(Task to complete) Pick every line out of the entries below that holds the string "will", and report them.

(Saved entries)
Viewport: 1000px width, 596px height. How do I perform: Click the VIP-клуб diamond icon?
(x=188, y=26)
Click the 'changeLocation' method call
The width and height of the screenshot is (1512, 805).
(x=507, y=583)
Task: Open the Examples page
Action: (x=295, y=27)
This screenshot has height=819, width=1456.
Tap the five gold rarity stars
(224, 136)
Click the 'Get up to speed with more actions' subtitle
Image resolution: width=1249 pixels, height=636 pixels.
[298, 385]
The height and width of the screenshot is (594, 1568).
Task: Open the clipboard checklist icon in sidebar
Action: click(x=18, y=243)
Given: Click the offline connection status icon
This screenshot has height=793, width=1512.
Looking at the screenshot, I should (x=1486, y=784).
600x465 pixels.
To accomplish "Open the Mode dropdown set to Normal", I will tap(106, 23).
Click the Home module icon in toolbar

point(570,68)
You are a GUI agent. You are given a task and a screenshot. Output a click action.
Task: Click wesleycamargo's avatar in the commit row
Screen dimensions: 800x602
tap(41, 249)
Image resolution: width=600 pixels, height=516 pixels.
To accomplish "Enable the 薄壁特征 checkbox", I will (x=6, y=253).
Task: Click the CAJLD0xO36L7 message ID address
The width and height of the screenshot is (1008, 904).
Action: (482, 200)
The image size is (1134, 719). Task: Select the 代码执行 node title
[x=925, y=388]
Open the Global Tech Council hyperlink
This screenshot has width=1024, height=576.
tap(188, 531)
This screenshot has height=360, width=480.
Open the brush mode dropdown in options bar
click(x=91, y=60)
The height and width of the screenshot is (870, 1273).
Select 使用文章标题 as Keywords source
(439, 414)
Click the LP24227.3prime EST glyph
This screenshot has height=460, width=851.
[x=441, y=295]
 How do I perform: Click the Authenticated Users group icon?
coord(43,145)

(Exercise answer)
To accomplish "Open the Mode dropdown set to Normal", I will tap(106, 23).
To accomplish "Enable the 薄壁特征 checkbox", I will (x=6, y=253).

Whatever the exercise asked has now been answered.